What needs to be done: Produce again, without any change, the lines running from the one with "Accesorii inteligente (192, 2097)" through the final line of the data below, and only those.
───── Exercise materials ─────
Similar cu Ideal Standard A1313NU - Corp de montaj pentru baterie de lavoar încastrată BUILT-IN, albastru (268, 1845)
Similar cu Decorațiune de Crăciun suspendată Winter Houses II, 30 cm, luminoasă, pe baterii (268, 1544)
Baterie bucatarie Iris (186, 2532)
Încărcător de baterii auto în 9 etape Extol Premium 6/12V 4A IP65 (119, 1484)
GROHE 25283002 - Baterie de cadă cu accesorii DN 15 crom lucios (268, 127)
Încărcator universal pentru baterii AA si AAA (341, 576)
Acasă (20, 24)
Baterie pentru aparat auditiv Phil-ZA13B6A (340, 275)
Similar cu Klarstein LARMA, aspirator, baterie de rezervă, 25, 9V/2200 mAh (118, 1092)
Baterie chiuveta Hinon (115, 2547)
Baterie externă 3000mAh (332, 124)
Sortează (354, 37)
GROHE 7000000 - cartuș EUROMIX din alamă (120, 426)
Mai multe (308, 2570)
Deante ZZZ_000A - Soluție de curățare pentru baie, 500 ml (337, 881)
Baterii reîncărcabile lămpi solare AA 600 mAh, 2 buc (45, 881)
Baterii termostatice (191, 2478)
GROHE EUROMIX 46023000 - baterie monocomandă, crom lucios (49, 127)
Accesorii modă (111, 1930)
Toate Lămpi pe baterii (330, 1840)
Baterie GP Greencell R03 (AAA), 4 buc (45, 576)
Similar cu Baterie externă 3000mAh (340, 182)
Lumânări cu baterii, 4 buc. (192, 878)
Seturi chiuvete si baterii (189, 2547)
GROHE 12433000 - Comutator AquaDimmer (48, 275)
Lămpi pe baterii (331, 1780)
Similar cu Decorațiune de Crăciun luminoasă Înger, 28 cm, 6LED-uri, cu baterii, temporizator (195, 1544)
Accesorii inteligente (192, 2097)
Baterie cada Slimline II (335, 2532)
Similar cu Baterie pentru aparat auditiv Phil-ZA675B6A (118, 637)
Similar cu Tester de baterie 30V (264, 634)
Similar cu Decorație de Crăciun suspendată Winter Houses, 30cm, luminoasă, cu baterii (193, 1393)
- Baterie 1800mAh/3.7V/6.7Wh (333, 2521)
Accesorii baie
─────
Output of the exercise:
Accesorii inteligente (192, 2097)
Baterie cada Slimline II (335, 2532)
Similar cu Baterie pentru aparat auditiv Phil-ZA675B6A (118, 637)
Similar cu Tester de baterie 30V (264, 634)
Similar cu Decorație de Crăciun suspendată Winter Houses, 30cm, luminoasă, cu baterii (193, 1393)
- Baterie 1800mAh/3.7V/6.7Wh (333, 2521)
Accesorii baie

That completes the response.